═══ Given records ═══
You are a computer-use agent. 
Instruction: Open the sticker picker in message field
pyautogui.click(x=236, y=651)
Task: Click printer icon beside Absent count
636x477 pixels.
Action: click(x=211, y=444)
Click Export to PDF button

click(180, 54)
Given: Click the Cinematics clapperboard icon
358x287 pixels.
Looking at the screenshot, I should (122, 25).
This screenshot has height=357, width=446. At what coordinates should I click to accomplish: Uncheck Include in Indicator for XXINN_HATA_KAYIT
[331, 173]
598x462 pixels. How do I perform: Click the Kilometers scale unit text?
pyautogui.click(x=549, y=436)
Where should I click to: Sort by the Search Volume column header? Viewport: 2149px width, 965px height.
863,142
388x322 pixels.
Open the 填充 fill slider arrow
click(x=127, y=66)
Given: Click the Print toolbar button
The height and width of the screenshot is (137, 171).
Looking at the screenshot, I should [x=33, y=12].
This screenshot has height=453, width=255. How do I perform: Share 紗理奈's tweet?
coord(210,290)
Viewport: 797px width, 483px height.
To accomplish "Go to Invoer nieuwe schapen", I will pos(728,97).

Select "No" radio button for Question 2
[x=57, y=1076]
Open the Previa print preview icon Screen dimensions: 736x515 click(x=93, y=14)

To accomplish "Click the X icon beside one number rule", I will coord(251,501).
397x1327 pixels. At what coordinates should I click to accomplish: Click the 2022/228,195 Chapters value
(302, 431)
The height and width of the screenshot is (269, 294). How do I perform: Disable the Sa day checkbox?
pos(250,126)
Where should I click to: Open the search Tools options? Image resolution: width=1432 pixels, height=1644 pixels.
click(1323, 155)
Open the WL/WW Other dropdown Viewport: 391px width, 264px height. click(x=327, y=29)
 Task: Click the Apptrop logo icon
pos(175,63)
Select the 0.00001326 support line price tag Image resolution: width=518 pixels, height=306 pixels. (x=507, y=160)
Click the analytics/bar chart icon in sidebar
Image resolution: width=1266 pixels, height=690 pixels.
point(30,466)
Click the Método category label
═══
Write the entries out again verbatim, every one of them.

Problem solution >>
You are a computer-use agent. 
Instruction: Open the sticker picker in message field
pyautogui.click(x=236, y=651)
Task: Click printer icon beside Absent count
636x477 pixels.
Action: click(x=211, y=444)
Click Export to PDF button

click(180, 54)
Given: Click the Cinematics clapperboard icon
358x287 pixels.
Looking at the screenshot, I should (122, 25).
This screenshot has height=357, width=446. At what coordinates should I click to accomplish: Uncheck Include in Indicator for XXINN_HATA_KAYIT
[331, 173]
598x462 pixels. How do I perform: Click the Kilometers scale unit text?
pyautogui.click(x=549, y=436)
Where should I click to: Sort by the Search Volume column header? Viewport: 2149px width, 965px height.
863,142
388x322 pixels.
Open the 填充 fill slider arrow
click(x=127, y=66)
Given: Click the Print toolbar button
The height and width of the screenshot is (137, 171).
Looking at the screenshot, I should [x=33, y=12].
This screenshot has height=453, width=255. How do I perform: Share 紗理奈's tweet?
coord(210,290)
Viewport: 797px width, 483px height.
To accomplish "Go to Invoer nieuwe schapen", I will pos(728,97).

Select "No" radio button for Question 2
[x=57, y=1076]
Open the Previa print preview icon Screen dimensions: 736x515 click(x=93, y=14)

To accomplish "Click the X icon beside one number rule", I will coord(251,501).
397x1327 pixels. At what coordinates should I click to accomplish: Click the 2022/228,195 Chapters value
(302, 431)
The height and width of the screenshot is (269, 294). How do I perform: Disable the Sa day checkbox?
pos(250,126)
Where should I click to: Open the search Tools options? Image resolution: width=1432 pixels, height=1644 pixels.
click(1323, 155)
Open the WL/WW Other dropdown Viewport: 391px width, 264px height. click(x=327, y=29)
 Task: Click the Apptrop logo icon
pos(175,63)
Select the 0.00001326 support line price tag Image resolution: width=518 pixels, height=306 pixels. (x=507, y=160)
Click the analytics/bar chart icon in sidebar
Image resolution: width=1266 pixels, height=690 pixels.
point(30,466)
Click the Método category label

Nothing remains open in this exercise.